- Activity: What is the number of lines in the data that contain "column"? Nothing besides that number, please.

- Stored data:
★ ★ ★ ★
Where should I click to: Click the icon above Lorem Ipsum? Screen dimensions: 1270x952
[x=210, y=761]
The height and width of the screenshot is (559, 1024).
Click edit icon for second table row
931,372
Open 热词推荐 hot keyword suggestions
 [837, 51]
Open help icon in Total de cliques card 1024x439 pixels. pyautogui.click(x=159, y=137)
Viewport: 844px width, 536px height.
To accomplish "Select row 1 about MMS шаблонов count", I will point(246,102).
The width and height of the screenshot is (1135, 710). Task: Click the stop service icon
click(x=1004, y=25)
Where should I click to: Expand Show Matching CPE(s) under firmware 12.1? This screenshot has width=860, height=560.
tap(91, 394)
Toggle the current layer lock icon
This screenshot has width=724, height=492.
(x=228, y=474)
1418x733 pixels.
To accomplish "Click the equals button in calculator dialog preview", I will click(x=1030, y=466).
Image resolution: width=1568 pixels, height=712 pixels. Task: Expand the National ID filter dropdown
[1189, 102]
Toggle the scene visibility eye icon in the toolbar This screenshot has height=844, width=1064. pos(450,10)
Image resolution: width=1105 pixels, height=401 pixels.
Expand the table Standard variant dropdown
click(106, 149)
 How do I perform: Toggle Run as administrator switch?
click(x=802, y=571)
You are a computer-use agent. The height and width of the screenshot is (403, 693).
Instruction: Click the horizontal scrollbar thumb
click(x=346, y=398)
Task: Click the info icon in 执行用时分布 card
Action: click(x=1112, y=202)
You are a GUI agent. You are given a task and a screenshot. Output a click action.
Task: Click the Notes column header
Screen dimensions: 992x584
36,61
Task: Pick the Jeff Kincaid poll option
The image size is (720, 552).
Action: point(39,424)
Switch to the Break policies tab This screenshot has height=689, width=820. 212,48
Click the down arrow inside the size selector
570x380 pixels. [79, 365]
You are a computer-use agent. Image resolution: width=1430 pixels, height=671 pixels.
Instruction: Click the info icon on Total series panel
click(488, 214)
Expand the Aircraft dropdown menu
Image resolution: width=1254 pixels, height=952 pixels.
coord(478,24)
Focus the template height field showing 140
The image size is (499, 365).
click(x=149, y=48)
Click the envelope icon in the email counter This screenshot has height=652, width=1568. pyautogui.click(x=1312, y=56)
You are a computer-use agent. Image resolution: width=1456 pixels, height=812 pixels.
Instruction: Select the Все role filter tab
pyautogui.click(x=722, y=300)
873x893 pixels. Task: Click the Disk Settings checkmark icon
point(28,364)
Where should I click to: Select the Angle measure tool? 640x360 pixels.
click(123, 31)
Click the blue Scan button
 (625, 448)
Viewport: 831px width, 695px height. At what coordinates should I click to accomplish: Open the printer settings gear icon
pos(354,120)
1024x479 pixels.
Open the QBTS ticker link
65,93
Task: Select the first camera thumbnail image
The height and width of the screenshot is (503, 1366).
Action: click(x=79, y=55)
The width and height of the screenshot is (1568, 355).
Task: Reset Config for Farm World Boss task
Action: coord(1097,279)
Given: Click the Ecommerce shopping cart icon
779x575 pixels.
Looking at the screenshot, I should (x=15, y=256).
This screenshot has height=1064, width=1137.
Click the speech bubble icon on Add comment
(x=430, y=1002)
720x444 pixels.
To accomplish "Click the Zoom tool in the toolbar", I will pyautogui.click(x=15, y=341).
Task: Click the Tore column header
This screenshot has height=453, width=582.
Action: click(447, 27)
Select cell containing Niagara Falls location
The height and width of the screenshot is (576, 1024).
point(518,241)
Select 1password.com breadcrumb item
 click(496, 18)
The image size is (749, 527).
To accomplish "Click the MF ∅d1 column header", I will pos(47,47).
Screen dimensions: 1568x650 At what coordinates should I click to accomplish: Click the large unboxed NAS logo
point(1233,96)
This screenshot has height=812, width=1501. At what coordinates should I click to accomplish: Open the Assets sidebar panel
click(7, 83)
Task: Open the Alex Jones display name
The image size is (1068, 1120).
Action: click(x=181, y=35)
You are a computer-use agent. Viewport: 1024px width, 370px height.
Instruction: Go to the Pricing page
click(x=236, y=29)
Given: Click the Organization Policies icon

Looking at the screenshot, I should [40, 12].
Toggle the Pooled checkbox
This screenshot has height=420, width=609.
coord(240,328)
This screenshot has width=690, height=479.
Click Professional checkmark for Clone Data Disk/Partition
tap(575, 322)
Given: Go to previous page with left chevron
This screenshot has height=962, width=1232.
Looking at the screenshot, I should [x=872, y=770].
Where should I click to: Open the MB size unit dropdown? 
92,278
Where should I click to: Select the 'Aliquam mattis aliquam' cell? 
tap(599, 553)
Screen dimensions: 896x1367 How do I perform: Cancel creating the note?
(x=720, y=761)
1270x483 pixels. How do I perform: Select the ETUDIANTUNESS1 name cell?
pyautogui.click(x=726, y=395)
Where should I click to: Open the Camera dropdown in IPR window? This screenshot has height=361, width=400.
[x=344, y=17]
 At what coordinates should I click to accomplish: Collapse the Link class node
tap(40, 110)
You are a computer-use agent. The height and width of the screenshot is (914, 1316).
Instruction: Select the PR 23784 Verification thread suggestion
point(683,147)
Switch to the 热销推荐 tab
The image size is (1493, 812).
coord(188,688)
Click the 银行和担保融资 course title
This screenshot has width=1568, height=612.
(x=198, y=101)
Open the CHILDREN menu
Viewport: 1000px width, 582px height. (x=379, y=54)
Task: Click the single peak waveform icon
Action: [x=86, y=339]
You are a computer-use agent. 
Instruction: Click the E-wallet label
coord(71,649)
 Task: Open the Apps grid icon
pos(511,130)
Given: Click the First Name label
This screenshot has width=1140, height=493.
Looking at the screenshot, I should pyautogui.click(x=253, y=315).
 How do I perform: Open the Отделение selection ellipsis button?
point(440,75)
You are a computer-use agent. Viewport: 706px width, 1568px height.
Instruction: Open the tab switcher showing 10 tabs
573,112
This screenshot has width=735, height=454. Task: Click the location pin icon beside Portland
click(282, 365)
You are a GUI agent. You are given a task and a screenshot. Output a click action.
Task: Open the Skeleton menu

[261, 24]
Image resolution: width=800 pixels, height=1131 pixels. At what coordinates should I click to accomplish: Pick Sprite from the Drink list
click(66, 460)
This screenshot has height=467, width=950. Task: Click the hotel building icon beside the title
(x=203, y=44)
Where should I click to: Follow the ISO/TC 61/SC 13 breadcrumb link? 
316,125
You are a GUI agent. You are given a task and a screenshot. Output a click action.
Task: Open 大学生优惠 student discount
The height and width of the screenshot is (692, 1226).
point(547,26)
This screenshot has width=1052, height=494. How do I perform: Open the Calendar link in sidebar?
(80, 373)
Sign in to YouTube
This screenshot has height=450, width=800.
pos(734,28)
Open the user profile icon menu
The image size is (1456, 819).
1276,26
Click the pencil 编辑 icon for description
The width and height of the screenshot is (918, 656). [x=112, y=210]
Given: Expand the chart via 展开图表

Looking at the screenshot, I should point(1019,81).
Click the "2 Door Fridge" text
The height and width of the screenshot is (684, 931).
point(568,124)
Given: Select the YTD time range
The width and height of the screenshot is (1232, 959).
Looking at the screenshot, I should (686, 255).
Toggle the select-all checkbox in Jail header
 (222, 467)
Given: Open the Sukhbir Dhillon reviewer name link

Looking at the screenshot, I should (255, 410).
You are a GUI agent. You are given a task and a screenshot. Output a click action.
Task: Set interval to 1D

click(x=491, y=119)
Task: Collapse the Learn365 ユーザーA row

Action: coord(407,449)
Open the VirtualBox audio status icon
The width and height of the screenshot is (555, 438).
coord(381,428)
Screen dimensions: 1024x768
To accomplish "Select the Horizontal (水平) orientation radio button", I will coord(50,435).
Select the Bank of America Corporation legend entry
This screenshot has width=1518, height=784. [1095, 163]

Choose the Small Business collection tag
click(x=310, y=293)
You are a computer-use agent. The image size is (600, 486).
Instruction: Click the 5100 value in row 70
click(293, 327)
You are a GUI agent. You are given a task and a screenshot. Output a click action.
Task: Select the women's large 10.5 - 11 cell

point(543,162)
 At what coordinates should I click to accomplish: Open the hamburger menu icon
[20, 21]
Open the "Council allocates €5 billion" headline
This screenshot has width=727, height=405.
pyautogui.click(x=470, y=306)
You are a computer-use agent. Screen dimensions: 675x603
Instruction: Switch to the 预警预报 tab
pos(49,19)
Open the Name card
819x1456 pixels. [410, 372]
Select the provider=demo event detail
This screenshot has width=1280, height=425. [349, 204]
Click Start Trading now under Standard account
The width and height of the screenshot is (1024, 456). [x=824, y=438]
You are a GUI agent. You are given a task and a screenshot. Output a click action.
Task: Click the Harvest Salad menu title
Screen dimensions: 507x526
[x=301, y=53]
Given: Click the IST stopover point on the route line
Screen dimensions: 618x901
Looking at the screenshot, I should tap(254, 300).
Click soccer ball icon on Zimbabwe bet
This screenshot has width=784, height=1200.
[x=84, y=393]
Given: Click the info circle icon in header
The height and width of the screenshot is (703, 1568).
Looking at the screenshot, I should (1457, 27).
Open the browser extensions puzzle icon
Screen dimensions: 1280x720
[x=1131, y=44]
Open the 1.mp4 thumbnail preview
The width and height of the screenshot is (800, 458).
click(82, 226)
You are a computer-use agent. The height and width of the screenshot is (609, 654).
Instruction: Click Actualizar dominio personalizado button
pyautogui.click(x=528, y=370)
★ ★ ★ ★
- Task result: 3